The majority of research into the causes of congenital nephrogenic diabetes insipidus (NDI) has focused on the pivotal role played by mutations in the vasopressin 2 receptor gene and the aquaporin 2 (AQP2) gene. However, recent research indicates that among the many other proteins that play a vital part in the kidney’s ability to concentrate urine, a pivotal one is aldose reductase (AR). AR is found throughout the body. In the kidney, AR catalyzes the conversion of glucose to sorbitol. This is important because sorbitol plays a vital role in the osmotic process in the kidney. It is through osmosis that the kidney reabsorbs bodily water. This results in concentrated urine.

Yang, et al., were one of the research teams that established the centrality of AR in urine concentration. In this study, they sought to clarify the mechanisms through which AR deficiency leads to excessive urination and thirst, two of the main clinical symptoms of NDI. To determine whether an AR deficiency in the kidney is sufficient to cause NDI, and to determine the role of AR in maturing the ability to concentrate urine, the research team studied three groups of mice:

  1. Normal mice (WT);
  2. Mice bred to be missing the AR gene and thus be incapable of synthesizing AR (KO); and
  3. Mice bred to carry both the AR null mutation gene and an AR knock in transgene (BT).

The WT served as the control group. The KO served as models of what happens in the kidney without AR. The BT, because they carry both a gene that negates AR and one that expresses a kidney specific AR transgene, could serve to show, if the data supported it, that a local kidney deficiency is sufficient to cause NDI. This is because the BT mice would not have AR anywhere in their body except the kidney (unlike normal mice who have it body wide). So, if the BT mice had normal or near normal kidney urine concentration, it would indicate the necessity of AR for that function.

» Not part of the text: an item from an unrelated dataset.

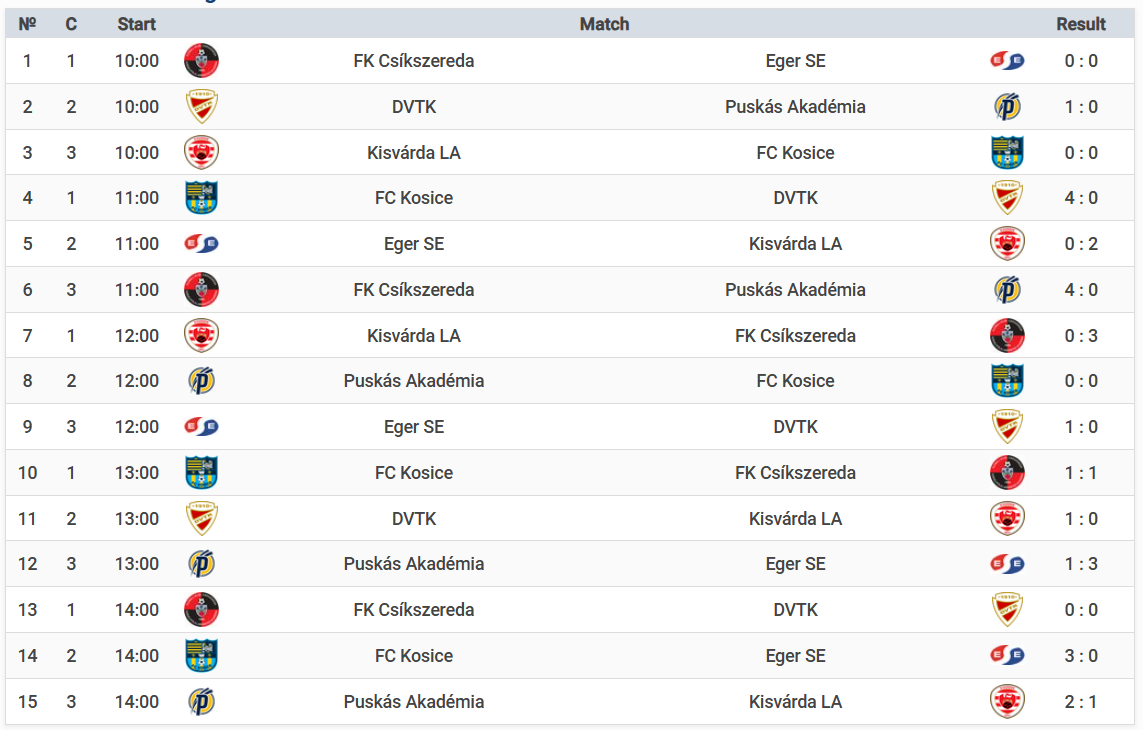Image resolution: width=1143 pixels, height=730 pixels.
Task: Click FK Csíkszereda logo in match 1
Action: coord(201,61)
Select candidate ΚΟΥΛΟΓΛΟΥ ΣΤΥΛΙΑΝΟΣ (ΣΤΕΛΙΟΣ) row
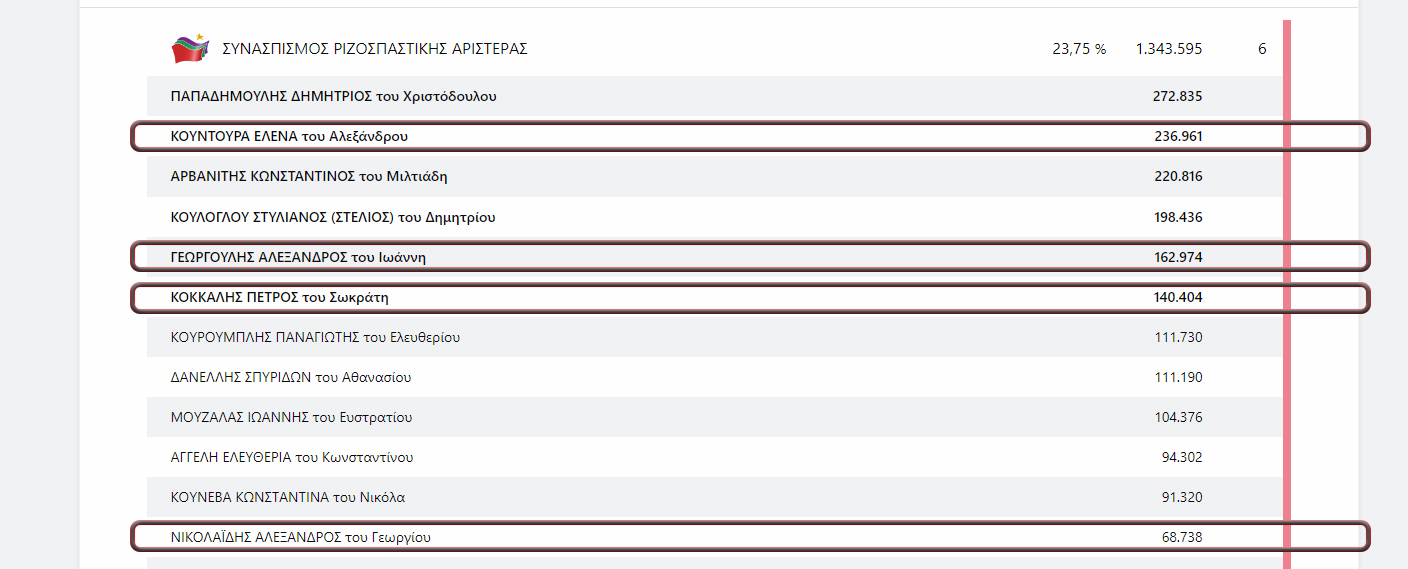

The researchers found that the KO mice never developed the ability to concentrate urine, and their kidneys had numerous structural abnormalities. BT mice urine concentrating ability gradually started increasing at 3 weeks of age, and it began functioning on a more improved level at 5 weeks. The WT mice matured their ability at 3 weeks. Showing that AQP2 and V2R levels were normal in all three groups of mice, the researchers felt their data strongly indicates that AR is essential for the full maturation of the kidney’s ability to concentrate urine and for proper kidney cellular structure.